Of course, that software always being grounded in practical things means that at some point in the running life of the code, all of those degrees of freedom must collapse down to something specific. The code must actually do something, the data must actually be something.

The variable nature of the data must go from being abstract to concrete. Specific lines of code must be executed. The whole thing must actualize. There must be static data and data-types moving through the low levels of the code at all times, or else the code can't eventually make heads or tails of its data.

You can pass around some generalized data structure, but to do something specific with it, you need to know exactly what the structure is. If it's too general it's useless. Thus we can dynamically pass around pointers to things, but we have to de-reference them to get the actual data back.

So, I tend to think of dynamic as just introducing more and more degrees of freedom into a body of code and data.

§ **Required tasks**
1. Rewrite the paragraph beginning "You can pass around some generalized data structure" from the passage on dynamic code as a shorter version that keeps its main points.
2. Write a continuation of the passage on dynamic code, starting right after its final sentence.

§ **Dataset content**
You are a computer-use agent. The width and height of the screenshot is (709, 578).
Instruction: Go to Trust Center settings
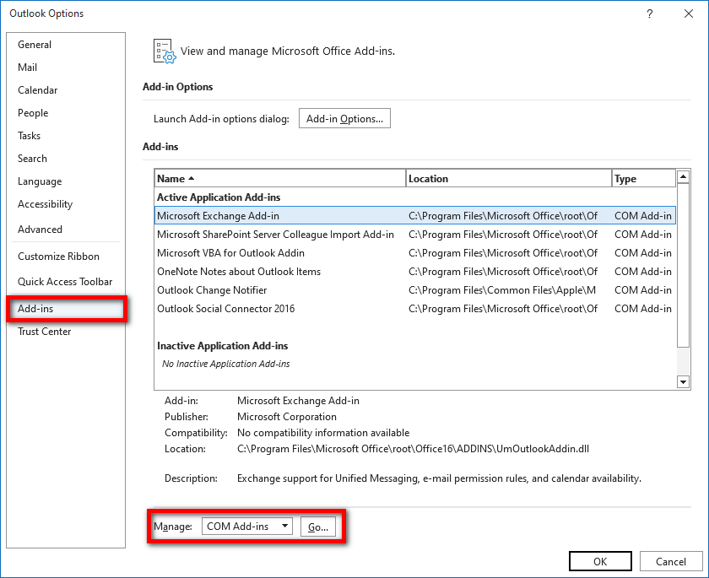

§ **Outputs for the tasks**
1. A generalized data structure can be passed around, but using it for something specific requires knowing exactly what it is, since an overly general structure is useless. Likewise, pointers can be passed around dynamically, but they must be de-referenced to get the actual data back.

2.
Ultimately to really do something, everything that is dynamic must eventually become static in the end. What binds these degrees of freedom to their ultimate counterparts could be code driven or come from config files, or even passed in as some type of syntax.

Every computer system falls back to the same basic principles a) the total amount of code is finite (or generated in a finite manner) and b) the total different types of data is also finite (although some types can be very general). These two points become very important later in this discussion.


My developer friend however has a slightly different definition of dynamic. He sees it as the ability of something to extend itself. In his sense a dynamic protocol for instance would be one that could grow and get larger, adding new things as it goes. Where in mine definition of dynamic, for a protocol it would be one where fewer things were initially bound to static values. It could range over a wide variety of outputs, but it couldn't actually grow.

I understand his definition, but I tend to think of this properly of something to really grow itself as being far beyond that of being just dynamic. In a sense, I think that what he is getting into is a far larger attribute that needs its own term, something more closely connected with extending a formal system, not just opening up the degrees of freedom.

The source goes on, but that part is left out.